Commercial letters of credit are issued by the Company during the ordinary course of business through major domestic banks as requested by certain suppliers. The Company also issues standby letters of credit principally to secure certain bank obligations and insurance policies. The Company had $273 and $1 open commercial letters of credit at February 29, 2012 and February 28, 2011, respectively. Standby letters of credit amounted to $817 and $2,817 at February 29, 2012 and February 28, 2011, respectively.  The terms of these letters of credit are all less than one year. No material loss is anticipated due to nonperformance by the counter parties to these agreements. The fair value of the standby letters of credit is estimated to be the same as the contract values based on the short-term nature of the fee arrangements with the issuing banks.
 
At February 29, 2012, the Company had unconditional purchase obligations for inventory commitments of $110,329.  These obligations are not recorded in the consolidated financial statements until commitments are fulfilled and such obligations are subject to change based on negotiations with manufacturers.

b)Concentrations of Credit Risk
 
Financial instruments, which potentially subject the Company to concentrations of credit risk, consist principally of trade receivables.
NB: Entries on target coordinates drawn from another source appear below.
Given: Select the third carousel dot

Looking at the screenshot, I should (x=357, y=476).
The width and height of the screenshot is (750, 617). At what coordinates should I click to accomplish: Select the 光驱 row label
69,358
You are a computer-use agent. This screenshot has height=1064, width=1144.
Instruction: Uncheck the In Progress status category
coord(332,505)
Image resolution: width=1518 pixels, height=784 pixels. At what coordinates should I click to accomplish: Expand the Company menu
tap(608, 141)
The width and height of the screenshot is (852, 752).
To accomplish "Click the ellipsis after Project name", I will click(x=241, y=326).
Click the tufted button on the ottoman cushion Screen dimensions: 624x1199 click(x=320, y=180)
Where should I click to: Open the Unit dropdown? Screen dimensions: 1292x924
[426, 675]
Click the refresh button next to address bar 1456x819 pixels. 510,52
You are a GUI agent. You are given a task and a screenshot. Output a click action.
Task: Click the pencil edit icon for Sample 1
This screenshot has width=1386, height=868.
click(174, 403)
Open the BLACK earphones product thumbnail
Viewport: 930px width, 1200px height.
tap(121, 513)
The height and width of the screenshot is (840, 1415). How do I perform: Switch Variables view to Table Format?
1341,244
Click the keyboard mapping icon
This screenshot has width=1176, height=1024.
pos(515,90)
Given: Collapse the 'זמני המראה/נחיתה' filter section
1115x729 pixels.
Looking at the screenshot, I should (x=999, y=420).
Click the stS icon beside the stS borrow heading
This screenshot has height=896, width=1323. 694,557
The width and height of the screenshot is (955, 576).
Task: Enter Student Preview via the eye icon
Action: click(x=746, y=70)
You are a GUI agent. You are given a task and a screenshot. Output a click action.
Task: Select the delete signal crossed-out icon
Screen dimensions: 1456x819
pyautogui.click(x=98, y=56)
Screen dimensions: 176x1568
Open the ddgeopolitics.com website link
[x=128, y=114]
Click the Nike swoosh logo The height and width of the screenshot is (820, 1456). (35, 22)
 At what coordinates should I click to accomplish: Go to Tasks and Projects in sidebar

The Company's customers are located principally in the United States, Canada, Europe and Asia Pacific and consist of, among others, distributors, mass merchandisers, warehouse clubs and independent retailers.  The Company generally grants credit based upon analyses of customers' financial condition and previously established buying and payment patterns. For certain customers, the Company establishes collateral rights in accounts receivable and inventory and obtains personal guarantees from certain customers based upon management's credit evaluation. Certain customers in Europe and Latin America have credit insurance equaling their credit limit.
 
At February 29, 2012 and February 28, 2011, one customer accounted for approximately 22.3% and 21.6% of accounts receivable, respectively.  During the years ended February 29, 2012, February 28, 2011 and February 28, 2010 one customer accounted for 10.3%, 13.5% and 28% of net sales, respectively. The Company's five largest customers represented 26% of net sales during the year ended February 29, 2012, 30% for the year ended February 28, 2011 and 36% for the year ended February 28, 2010.
 
A portion of the Company's customer base may be susceptible to downturns in the retail economy, particularly in the consumer electronics industry. Additionally, customers specializing in certain automotive sound, security and accessory products may be impacted by fluctuations in automotive sales.